**GIVEN DATA**
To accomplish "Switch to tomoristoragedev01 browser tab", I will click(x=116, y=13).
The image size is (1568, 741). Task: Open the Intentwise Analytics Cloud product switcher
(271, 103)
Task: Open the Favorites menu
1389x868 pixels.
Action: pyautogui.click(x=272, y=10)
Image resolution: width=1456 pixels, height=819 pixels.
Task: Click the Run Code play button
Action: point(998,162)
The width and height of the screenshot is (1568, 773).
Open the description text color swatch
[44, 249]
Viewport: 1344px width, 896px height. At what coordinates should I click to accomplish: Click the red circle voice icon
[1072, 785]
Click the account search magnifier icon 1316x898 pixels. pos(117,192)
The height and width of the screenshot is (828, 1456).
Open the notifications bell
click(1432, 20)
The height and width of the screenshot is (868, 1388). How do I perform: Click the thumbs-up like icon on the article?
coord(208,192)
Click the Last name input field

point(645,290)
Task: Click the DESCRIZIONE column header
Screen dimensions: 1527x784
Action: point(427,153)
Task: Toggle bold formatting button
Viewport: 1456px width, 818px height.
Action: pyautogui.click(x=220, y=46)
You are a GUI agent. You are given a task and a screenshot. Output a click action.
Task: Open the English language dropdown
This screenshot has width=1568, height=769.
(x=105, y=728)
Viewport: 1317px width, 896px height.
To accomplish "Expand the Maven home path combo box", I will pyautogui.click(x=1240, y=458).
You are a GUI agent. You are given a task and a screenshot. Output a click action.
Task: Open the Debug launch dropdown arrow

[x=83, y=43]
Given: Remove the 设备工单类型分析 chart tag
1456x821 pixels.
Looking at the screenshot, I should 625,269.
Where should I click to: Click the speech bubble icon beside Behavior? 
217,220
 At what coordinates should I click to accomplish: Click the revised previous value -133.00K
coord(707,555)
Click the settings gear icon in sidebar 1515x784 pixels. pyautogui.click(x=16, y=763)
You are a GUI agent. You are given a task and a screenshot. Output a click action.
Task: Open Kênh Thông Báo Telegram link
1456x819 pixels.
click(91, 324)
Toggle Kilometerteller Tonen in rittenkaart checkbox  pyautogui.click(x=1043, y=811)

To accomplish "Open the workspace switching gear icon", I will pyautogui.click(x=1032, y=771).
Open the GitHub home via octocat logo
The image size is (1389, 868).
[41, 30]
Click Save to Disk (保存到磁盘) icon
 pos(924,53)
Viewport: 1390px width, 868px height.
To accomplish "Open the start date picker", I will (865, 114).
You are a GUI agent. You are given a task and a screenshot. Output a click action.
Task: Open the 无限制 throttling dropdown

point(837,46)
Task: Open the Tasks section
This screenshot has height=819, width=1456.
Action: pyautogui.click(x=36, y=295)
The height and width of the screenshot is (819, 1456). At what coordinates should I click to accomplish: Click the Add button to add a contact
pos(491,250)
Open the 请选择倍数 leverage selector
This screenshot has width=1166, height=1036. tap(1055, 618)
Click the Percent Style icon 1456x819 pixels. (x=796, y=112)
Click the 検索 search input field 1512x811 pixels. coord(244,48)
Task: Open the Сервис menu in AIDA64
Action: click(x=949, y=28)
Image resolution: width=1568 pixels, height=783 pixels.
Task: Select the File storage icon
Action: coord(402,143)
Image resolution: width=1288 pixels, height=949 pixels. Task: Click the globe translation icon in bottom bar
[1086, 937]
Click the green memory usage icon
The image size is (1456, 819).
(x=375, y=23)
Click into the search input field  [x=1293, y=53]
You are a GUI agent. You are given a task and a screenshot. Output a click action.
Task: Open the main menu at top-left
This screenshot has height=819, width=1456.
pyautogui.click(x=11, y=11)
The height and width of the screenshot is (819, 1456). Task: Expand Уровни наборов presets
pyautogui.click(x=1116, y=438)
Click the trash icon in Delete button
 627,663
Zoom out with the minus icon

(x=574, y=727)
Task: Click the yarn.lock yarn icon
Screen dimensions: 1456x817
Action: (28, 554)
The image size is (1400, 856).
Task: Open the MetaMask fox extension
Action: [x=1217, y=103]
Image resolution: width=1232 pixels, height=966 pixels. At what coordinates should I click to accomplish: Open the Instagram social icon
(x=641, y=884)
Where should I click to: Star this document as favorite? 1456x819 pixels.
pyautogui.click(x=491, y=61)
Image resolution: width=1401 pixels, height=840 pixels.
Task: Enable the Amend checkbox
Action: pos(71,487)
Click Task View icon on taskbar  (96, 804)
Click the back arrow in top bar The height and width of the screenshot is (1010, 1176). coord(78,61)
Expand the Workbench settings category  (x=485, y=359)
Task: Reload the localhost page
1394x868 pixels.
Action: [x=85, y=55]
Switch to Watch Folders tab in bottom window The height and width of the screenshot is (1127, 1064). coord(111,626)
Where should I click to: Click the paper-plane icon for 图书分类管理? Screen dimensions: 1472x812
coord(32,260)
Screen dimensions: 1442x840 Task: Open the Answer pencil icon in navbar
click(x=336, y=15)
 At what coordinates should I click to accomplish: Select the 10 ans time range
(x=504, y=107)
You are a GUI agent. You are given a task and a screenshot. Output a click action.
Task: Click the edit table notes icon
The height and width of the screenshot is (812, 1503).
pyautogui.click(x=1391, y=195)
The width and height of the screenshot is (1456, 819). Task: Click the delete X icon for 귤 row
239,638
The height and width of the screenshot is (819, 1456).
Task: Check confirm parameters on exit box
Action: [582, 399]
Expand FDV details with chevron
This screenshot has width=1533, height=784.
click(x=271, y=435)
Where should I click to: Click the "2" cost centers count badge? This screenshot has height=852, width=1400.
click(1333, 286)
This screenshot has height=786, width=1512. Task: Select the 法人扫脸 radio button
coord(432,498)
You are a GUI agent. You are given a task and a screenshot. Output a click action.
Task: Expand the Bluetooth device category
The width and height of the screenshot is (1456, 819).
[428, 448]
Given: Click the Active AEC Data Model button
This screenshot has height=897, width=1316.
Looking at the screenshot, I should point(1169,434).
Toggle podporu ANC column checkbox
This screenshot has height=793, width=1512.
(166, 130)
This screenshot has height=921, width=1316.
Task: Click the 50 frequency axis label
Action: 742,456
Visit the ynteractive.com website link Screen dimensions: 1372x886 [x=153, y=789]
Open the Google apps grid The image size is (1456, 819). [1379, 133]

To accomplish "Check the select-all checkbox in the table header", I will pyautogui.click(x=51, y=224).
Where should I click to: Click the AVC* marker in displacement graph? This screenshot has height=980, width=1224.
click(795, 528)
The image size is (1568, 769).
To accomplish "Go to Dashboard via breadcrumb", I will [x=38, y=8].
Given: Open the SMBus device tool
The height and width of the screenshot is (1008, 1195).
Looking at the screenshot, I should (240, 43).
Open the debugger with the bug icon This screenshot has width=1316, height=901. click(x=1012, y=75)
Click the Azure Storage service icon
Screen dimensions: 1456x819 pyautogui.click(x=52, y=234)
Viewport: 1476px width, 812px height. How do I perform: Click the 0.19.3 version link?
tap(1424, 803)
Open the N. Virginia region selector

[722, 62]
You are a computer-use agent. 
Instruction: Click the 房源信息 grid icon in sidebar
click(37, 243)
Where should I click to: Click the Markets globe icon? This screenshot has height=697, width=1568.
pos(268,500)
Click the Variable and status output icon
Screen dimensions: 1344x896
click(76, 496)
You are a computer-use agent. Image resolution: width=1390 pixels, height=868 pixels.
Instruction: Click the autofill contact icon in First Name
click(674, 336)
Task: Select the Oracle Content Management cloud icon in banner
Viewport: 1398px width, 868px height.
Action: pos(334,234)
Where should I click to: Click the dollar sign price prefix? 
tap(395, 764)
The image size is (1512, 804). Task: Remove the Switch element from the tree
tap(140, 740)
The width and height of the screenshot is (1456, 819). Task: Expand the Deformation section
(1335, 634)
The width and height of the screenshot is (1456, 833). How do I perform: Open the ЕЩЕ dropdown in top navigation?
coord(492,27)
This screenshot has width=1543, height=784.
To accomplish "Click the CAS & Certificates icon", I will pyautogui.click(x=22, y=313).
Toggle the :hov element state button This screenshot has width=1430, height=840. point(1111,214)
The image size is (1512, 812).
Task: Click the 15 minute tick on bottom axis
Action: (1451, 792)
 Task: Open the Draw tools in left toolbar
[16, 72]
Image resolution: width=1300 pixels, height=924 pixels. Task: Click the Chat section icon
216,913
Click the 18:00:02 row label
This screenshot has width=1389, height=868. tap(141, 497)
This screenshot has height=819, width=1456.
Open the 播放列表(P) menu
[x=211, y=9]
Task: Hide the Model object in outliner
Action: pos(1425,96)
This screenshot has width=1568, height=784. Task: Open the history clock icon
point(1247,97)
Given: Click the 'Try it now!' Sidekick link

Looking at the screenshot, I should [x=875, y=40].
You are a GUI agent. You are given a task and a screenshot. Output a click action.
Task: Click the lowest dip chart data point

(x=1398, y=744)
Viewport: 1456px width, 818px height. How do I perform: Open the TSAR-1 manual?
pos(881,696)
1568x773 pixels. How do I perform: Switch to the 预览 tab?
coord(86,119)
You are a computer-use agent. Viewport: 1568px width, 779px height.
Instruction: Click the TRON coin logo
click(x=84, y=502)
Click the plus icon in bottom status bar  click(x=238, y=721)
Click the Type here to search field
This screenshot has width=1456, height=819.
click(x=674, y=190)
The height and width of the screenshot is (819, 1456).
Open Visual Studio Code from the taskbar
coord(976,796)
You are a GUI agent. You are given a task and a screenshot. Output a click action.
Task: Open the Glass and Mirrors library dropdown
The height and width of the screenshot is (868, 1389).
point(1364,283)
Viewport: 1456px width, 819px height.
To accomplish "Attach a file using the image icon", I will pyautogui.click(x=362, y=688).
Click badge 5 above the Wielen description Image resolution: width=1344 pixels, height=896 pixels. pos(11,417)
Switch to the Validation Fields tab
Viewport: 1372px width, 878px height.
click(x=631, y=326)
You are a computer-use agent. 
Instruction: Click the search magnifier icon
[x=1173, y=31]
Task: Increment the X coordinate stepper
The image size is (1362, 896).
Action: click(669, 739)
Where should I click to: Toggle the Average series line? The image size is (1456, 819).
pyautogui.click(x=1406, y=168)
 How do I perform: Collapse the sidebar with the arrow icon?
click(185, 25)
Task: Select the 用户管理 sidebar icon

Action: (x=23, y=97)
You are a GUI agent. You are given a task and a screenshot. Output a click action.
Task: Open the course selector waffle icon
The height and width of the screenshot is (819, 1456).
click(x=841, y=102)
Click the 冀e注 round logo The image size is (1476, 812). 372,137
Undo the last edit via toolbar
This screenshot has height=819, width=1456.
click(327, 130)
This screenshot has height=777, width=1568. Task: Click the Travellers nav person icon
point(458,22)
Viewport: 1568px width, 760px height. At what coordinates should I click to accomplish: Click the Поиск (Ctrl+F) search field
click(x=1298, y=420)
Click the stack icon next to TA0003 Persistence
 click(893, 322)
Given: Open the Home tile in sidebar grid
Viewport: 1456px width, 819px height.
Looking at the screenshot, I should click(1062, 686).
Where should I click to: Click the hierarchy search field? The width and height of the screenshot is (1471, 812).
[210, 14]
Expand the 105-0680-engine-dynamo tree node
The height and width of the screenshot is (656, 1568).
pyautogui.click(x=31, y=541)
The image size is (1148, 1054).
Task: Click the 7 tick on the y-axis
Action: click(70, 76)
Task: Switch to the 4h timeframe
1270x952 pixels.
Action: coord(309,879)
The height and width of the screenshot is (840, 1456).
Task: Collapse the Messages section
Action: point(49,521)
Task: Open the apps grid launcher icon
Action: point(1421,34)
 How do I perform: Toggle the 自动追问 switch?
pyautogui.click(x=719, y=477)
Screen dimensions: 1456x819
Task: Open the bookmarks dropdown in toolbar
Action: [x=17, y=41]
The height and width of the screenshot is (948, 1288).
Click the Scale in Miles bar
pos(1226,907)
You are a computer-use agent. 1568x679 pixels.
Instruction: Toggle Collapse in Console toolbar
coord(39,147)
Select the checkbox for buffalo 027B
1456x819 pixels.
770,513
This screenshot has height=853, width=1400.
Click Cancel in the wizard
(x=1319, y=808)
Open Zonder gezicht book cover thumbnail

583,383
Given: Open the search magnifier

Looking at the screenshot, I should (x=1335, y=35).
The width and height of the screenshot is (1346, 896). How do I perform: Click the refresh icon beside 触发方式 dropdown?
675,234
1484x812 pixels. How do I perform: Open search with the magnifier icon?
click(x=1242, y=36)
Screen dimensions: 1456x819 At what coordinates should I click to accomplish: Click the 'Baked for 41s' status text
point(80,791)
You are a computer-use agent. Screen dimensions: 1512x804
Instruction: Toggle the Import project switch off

**DIRECTIONS FOR THIS TASK**
Using the material above, reproduce exactly the line that contains "The height and width of the screenshot is (948, 1288)." and all lines after it through the last one, and only those.

**SOLUTION FOR THIS PROBLEM**
The height and width of the screenshot is (948, 1288).
Click the Scale in Miles bar
pos(1226,907)
You are a computer-use agent. 1568x679 pixels.
Instruction: Toggle Collapse in Console toolbar
coord(39,147)
Select the checkbox for buffalo 027B
1456x819 pixels.
770,513
This screenshot has height=853, width=1400.
Click Cancel in the wizard
(x=1319, y=808)
Open Zonder gezicht book cover thumbnail

583,383
Given: Open the search magnifier

Looking at the screenshot, I should (x=1335, y=35).
The width and height of the screenshot is (1346, 896). How do I perform: Click the refresh icon beside 触发方式 dropdown?
675,234
1484x812 pixels. How do I perform: Open search with the magnifier icon?
click(x=1242, y=36)
Screen dimensions: 1456x819 At what coordinates should I click to accomplish: Click the 'Baked for 41s' status text
point(80,791)
You are a computer-use agent. Screen dimensions: 1512x804
Instruction: Toggle the Import project switch off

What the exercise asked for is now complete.